● **ACTIVITY**
Character for character, write out the data below.

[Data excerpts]
==============================
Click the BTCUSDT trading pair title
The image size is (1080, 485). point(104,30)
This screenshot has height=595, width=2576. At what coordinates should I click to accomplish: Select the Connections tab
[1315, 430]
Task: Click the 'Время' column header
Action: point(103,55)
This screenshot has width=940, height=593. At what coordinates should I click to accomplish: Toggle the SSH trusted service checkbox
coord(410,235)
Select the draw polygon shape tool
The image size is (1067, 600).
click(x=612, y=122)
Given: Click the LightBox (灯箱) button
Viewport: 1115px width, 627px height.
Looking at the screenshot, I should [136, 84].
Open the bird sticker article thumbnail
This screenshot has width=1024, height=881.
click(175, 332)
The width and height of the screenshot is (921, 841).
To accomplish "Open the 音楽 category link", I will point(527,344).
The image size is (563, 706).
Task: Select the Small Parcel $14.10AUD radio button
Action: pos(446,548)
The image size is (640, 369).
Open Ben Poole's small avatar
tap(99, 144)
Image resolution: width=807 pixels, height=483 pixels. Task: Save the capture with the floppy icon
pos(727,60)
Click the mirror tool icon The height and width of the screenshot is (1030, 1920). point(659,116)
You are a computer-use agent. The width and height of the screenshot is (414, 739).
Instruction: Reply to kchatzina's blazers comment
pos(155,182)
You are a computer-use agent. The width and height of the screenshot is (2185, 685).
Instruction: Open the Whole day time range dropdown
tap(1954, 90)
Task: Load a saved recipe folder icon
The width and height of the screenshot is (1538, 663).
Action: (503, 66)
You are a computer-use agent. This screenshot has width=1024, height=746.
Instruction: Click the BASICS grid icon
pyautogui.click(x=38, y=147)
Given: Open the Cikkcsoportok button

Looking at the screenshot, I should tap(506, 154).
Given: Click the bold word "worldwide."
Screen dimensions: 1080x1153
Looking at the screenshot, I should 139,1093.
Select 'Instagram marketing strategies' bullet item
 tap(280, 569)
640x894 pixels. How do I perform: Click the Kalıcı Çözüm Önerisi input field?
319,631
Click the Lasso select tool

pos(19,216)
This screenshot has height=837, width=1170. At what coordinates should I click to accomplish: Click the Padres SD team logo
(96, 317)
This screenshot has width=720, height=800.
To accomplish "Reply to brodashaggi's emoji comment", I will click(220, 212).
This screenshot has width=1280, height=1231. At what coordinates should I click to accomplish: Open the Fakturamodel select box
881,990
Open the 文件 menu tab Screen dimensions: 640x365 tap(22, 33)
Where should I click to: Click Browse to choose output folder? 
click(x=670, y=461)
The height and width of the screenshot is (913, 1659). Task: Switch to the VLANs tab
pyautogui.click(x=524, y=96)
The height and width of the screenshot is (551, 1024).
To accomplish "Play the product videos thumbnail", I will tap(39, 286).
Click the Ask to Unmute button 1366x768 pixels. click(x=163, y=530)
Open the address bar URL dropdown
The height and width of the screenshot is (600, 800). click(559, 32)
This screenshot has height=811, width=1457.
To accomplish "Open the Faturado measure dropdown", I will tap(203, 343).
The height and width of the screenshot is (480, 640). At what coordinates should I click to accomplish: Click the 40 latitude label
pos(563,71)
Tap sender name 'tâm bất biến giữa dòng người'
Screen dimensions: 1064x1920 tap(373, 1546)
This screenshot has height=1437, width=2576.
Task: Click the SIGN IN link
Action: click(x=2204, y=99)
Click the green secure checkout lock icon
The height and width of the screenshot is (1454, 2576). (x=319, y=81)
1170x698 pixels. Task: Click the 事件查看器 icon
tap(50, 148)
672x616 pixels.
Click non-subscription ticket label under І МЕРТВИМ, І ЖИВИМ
==============================
● **COMPLETED EXERCISE**
Click the BTCUSDT trading pair title
The image size is (1080, 485). point(104,30)
This screenshot has height=595, width=2576. At what coordinates should I click to accomplish: Select the Connections tab
[1315, 430]
Task: Click the 'Время' column header
Action: point(103,55)
This screenshot has width=940, height=593. At what coordinates should I click to accomplish: Toggle the SSH trusted service checkbox
coord(410,235)
Select the draw polygon shape tool
The image size is (1067, 600).
click(x=612, y=122)
Given: Click the LightBox (灯箱) button
Viewport: 1115px width, 627px height.
Looking at the screenshot, I should [136, 84].
Open the bird sticker article thumbnail
This screenshot has width=1024, height=881.
click(175, 332)
The width and height of the screenshot is (921, 841).
To accomplish "Open the 音楽 category link", I will point(527,344).
The image size is (563, 706).
Task: Select the Small Parcel $14.10AUD radio button
Action: pos(446,548)
The image size is (640, 369).
Open Ben Poole's small avatar
tap(99, 144)
Image resolution: width=807 pixels, height=483 pixels. Task: Save the capture with the floppy icon
pos(727,60)
Click the mirror tool icon The height and width of the screenshot is (1030, 1920). point(659,116)
You are a computer-use agent. The width and height of the screenshot is (414, 739).
Instruction: Reply to kchatzina's blazers comment
pos(155,182)
You are a computer-use agent. The width and height of the screenshot is (2185, 685).
Instruction: Open the Whole day time range dropdown
tap(1954, 90)
Task: Load a saved recipe folder icon
The width and height of the screenshot is (1538, 663).
Action: (503, 66)
You are a computer-use agent. This screenshot has width=1024, height=746.
Instruction: Click the BASICS grid icon
pyautogui.click(x=38, y=147)
Given: Open the Cikkcsoportok button

Looking at the screenshot, I should tap(506, 154).
Given: Click the bold word "worldwide."
Screen dimensions: 1080x1153
Looking at the screenshot, I should 139,1093.
Select 'Instagram marketing strategies' bullet item
 tap(280, 569)
640x894 pixels. How do I perform: Click the Kalıcı Çözüm Önerisi input field?
319,631
Click the Lasso select tool

pos(19,216)
This screenshot has height=837, width=1170. At what coordinates should I click to accomplish: Click the Padres SD team logo
(96, 317)
This screenshot has width=720, height=800.
To accomplish "Reply to brodashaggi's emoji comment", I will click(220, 212).
This screenshot has width=1280, height=1231. At what coordinates should I click to accomplish: Open the Fakturamodel select box
881,990
Open the 文件 menu tab Screen dimensions: 640x365 tap(22, 33)
Where should I click to: Click Browse to choose output folder? 
click(x=670, y=461)
The height and width of the screenshot is (913, 1659). Task: Switch to the VLANs tab
pyautogui.click(x=524, y=96)
The height and width of the screenshot is (551, 1024).
To accomplish "Play the product videos thumbnail", I will tap(39, 286).
Click the Ask to Unmute button 1366x768 pixels. click(x=163, y=530)
Open the address bar URL dropdown
The height and width of the screenshot is (600, 800). click(559, 32)
This screenshot has height=811, width=1457.
To accomplish "Open the Faturado measure dropdown", I will tap(203, 343).
The height and width of the screenshot is (480, 640). At what coordinates should I click to accomplish: Click the 40 latitude label
pos(563,71)
Tap sender name 'tâm bất biến giữa dòng người'
Screen dimensions: 1064x1920 tap(373, 1546)
This screenshot has height=1437, width=2576.
Task: Click the SIGN IN link
Action: click(x=2204, y=99)
Click the green secure checkout lock icon
The height and width of the screenshot is (1454, 2576). (x=319, y=81)
1170x698 pixels. Task: Click the 事件查看器 icon
tap(50, 148)
672x616 pixels.
Click non-subscription ticket label under І МЕРТВИМ, І ЖИВИМ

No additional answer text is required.